Thursday, July 25, 2013

The fool’s declaration


I am not a reactionist person generally, but the title page of the economist ‘the great declaration’ compels me to do so, it say that the great declaration means that emerging economies including India days of turbo charged growth rates are over and they will be no more in position to incash weakness of rich economies, they will no longer be able to catch up with the rich economies as fast as they did in 2000s.

First, the basics, which says that the growth rates cannot be kept ever rising and they are always prone to cyclic fluctuations, what India added in 2008 to its total output  is roughly equal to what it had added in 2012 in absolute terms, because in 2007 base was low while it was higher in 2011. The important thing is the fundamentals of the economy which comprises investments, savings, institutions, inflation etc. Compare to 2000s there is hardly any decline, and even if they are, it’s just marginal decline which primarily reflects the global conditions.

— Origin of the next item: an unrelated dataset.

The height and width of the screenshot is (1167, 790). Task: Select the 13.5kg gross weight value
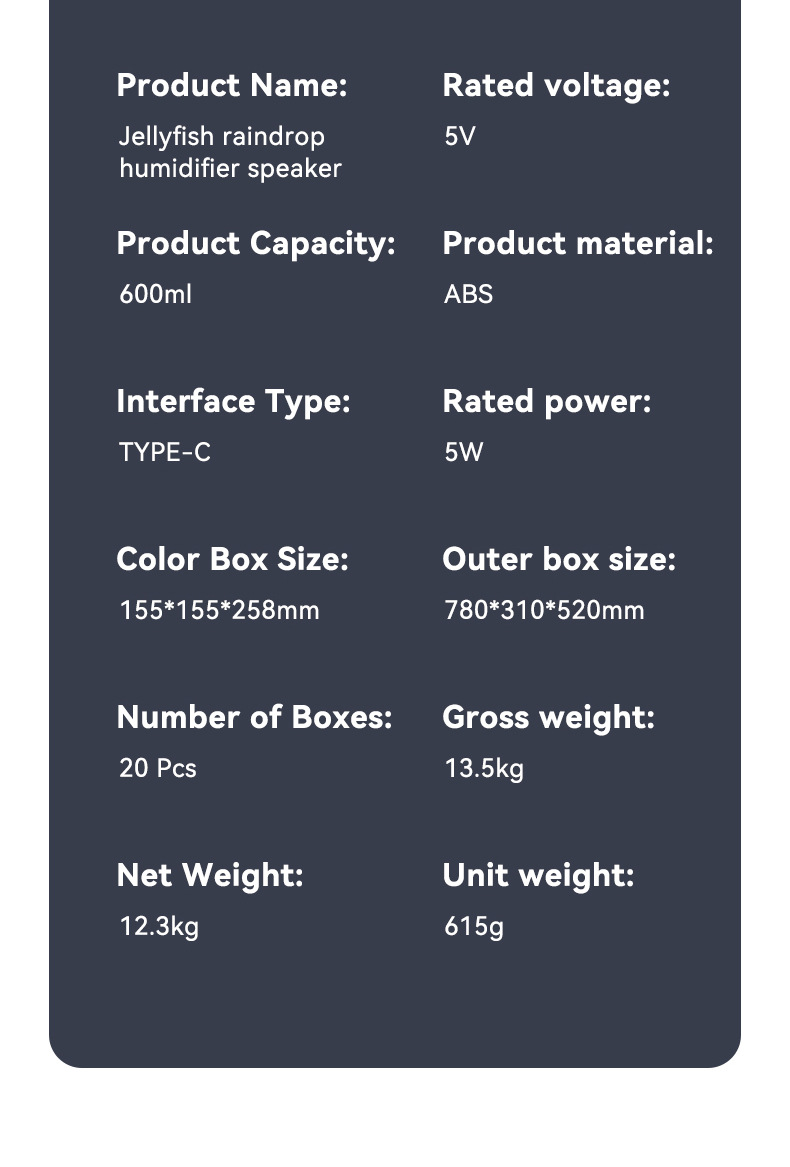pos(484,768)

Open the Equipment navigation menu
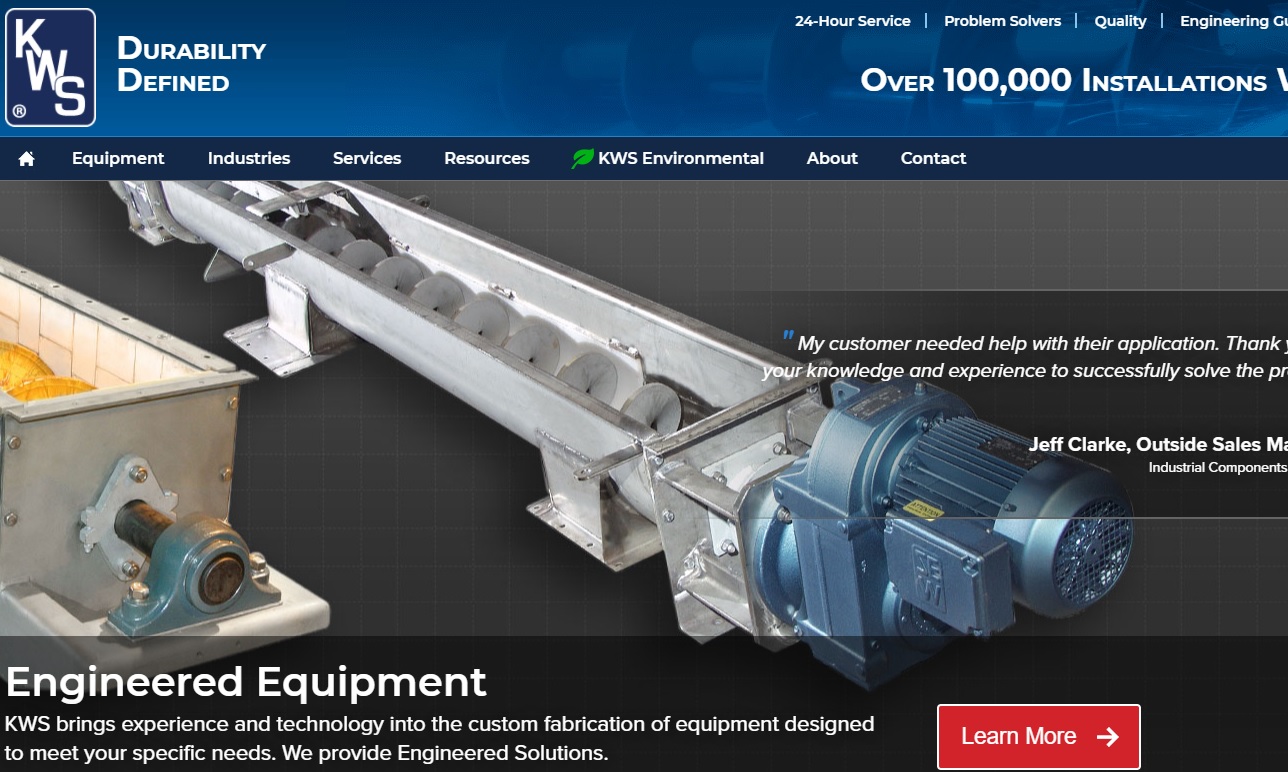tap(118, 158)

Second, BRIC countries grew not because rich were troubled, but because they embarked the path of conscious economy building, generating surpluses, reviving industries, instilling reforms, while rich countries did the opposite, so even if rich countries have realised their mistakes and started painful corrections it is no way going to block the growths of these countries because they already have huge pent up demand in form of underserved domestic consumer base.

Third, BRIC have undergone structural reforms in shadow of boom period by freeing sectors from government control, cutting administered prices etc, so the current slowdown is mainly because of the afterglow of these attempts and global slump conditions.

The only declaration that can be made about them is that they may not have the happy time in form of problem of riches in near future , but their inner capability and strength remains unchallenged.